Texas Health Arlington Memorial Exercise Physiologists Angela Vizcaino and Halla Ali review an exercise plan with an intensive cardiac rehab patient.

It’s Never Too Late to Improve Your Health Habits

“It’s never too late to make changes,” Lokhandwala said. “You are born with a set of genetics — and that doesn’t change. But those modifiable risk factors like diet and exercise are where you can make changes.”

Making changes required by the Ornish program might not be what someone who isn’t currently suffering from heart disease wants to commit to.  However, Lokhandwala and Rigues said there are still good takeaways from both traditional and intensive cardiac rehab programs for anyone wanting to improve their heart health.

“Adopt a more plant-based diet, eat less red meat,” Lokhandwala said. “Improve your exercise routine. Engage in some mindfulness and stress reduction activities like meditation or yoga.”

 

Eating for Health and Longevity

Want to try a meatless dinner? Here’s an Ornish-friendly recipe that your family will love!

Chiles Rellenos
Source: Ornish Kitchen

Serves 4
Serving size: One pepper stuffed with ½ cup filling
Prep: 40 minutes
Cook: 45 minutes

Ingredients:
2 cups yellow onion coarsely chopped
2 cups red, orange or yellow bell pepper, seeds and ribs removed, coarsely chopped
1 ½ tsp minced garlic
½ tsp fine sea salt, divided
¾ cup water, divided
8 oz tempeh, finely chopped
1 cup yellow corn kernels, fresh or frozen
1 14.5-oz can crushed fire-roasted tomatoes
2 tsp fresh oregano
¾ tsp ground cumin
½ tsp smoked paprika
⅓ cup cilantro, divided
4 fresh pasilla chile peppers, 6 oz. each, 1 1/2 lbs. total
¼ cup nonfat Monterey Jack cheese, shredded
¼ cup nonfat sour cream, optional

Instructions:

1. Preheat oven to 350 degrees. In a medium sauté pan over high heat bring onions, chopped peppers, garlic, ¼ tsp of salt and ¼ cup of water to a boil. Reduce heat to medium and cook, stirring frequently, until onions are translucent — about 8 minutes.

2. Add tempeh, corn, 1 cup of the crushed tomatoes, remaining ½ cup of water, oregano, cumin, remaining salt, and smoked paprika. Cook together over medium heat, stirring frequently, for about 10-15 minutes, until the mixture is thick and flavors have melded. If necessary, add a little more water to keep mixture from getting too dry. Remove from heat and let cool.

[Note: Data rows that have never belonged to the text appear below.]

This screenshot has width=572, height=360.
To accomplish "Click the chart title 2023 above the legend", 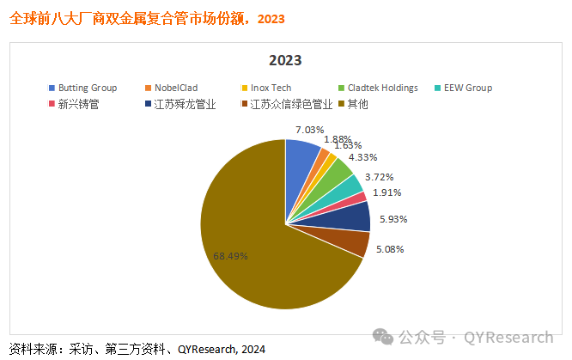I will [285, 61].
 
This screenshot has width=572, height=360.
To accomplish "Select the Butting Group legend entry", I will [82, 88].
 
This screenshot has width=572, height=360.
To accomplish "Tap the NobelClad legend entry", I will [178, 88].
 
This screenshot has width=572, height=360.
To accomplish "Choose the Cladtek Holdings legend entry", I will [377, 88].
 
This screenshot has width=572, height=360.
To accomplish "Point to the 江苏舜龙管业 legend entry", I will [178, 105].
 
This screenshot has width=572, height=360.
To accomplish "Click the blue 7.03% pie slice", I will [301, 156].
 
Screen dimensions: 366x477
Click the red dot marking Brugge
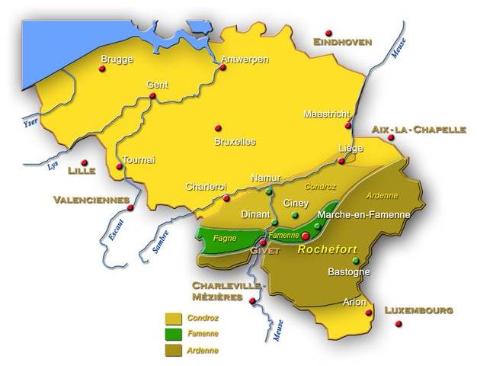point(102,69)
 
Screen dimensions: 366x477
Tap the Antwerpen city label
point(244,59)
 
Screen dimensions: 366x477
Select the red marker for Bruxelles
point(218,127)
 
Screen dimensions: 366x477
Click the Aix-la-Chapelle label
point(418,130)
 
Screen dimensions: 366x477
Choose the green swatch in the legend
point(174,333)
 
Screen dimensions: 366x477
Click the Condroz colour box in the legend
point(174,317)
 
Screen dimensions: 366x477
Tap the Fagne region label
point(224,238)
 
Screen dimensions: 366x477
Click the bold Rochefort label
point(327,249)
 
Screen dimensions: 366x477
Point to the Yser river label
point(31,121)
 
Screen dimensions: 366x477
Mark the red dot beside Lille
point(85,162)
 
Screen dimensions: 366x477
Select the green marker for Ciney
point(294,216)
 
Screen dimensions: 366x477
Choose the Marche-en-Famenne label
point(363,215)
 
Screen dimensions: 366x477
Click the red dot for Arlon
point(369,312)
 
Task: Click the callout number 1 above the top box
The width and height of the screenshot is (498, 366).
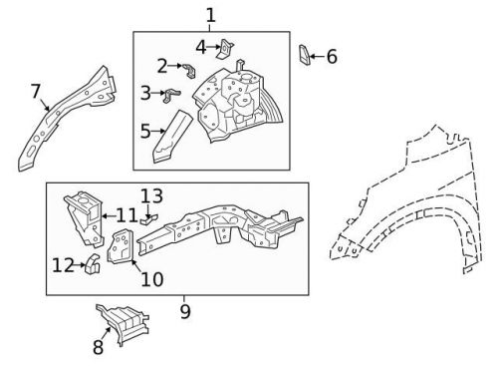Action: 211,15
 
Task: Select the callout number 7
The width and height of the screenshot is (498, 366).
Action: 36,91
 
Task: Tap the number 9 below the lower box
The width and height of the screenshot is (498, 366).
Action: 185,311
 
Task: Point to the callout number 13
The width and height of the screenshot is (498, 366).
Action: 151,196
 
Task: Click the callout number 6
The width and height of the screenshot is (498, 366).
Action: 332,56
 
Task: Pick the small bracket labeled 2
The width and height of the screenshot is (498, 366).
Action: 189,70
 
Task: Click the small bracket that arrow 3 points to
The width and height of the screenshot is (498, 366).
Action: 172,95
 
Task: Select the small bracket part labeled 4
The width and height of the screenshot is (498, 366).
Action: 226,49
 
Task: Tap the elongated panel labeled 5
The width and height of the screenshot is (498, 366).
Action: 172,137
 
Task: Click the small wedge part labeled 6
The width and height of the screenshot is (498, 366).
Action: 305,55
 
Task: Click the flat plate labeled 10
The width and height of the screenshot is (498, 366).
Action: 121,246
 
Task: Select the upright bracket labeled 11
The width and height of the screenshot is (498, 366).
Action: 84,218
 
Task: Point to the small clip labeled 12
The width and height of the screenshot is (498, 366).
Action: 93,264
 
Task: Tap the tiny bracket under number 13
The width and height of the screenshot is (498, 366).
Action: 148,219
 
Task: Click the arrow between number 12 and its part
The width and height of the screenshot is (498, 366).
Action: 80,265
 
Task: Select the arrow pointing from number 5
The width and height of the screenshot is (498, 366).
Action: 158,132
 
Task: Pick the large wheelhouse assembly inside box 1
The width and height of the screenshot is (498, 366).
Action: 237,103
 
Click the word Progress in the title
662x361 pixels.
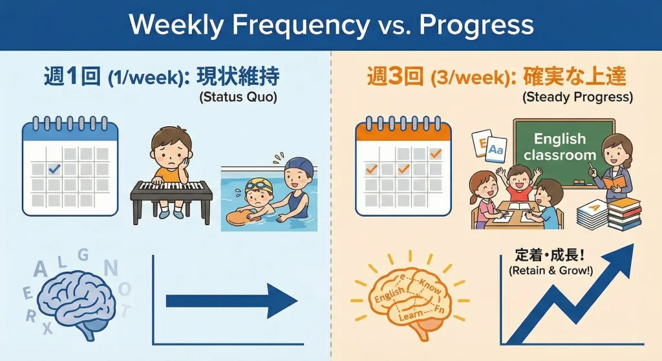tap(476, 26)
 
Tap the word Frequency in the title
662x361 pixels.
tap(301, 26)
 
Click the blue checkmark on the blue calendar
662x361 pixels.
tap(54, 169)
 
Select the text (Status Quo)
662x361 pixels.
tap(238, 97)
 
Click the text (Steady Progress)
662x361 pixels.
tap(577, 97)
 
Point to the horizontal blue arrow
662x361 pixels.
tap(232, 301)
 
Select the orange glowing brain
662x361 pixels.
tap(409, 301)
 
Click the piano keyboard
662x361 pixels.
tap(171, 187)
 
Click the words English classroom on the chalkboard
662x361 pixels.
tap(560, 147)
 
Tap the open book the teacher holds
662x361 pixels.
tap(614, 182)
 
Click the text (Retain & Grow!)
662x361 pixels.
tap(551, 270)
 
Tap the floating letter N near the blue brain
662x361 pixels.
tap(111, 268)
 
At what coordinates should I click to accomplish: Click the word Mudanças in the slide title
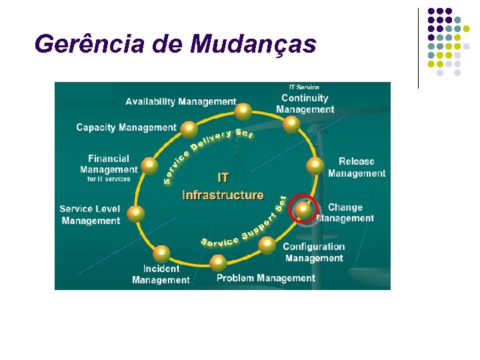tap(253, 44)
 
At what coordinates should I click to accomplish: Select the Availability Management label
tap(181, 102)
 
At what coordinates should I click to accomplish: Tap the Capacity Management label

3. Over high heat on a gas stovetop or barbecue grill, lightly char the pasilla peppers one at a time. Turn peppers with tongs every 20-30 seconds for 2 to 2 ½ minutes, until skin is partially blackened. Pepper should be pliable, but still firm enough to hold its shape.

4. Pile the blackened peppers on a small bowl and cover with a plate or lid. Let peppers sit for 10 minutes, or until cool enough to handle.

5. Being careful not to tear the pepper, peel or scrape off the blackened skins. Slice off the stem end, then slice of the attached “seed bundle,” discarding the seeds but reserving the stem. Remove any remaining seeds or ribs inside the peppers.  Fold ¼ cup cilantro into the cooled tempeh filling. Taste for seasoning and add more smoked paprika if necessary.

6. Spread a thin layer (about ¾ cup) of the remaining tomato sauce on the bottom of a 7×11 inch baking dish. Spoon about ½ cup of the filling into each pepper. Replace the stems. Arrange the filled peppers onto the tomato sauce in the baking dish. Sprinkle cheese evenly over the peppers.

7. Cover the dish tightly with foil. Bake until peppers are tender and piping hot, about 40 minutes. Remove foil and bake for an additional 15 minutes, until cheese is golden brown.

8. To serve, spoon tomato sauce at the bottom of the dish over the peppers and sprinkle with remaining chopped cilantro. Serve each pepper with 1 Tbsp. of nonfat sour cream, if desired.

Nutrition: 289 calories per serving, 72 calories from fat.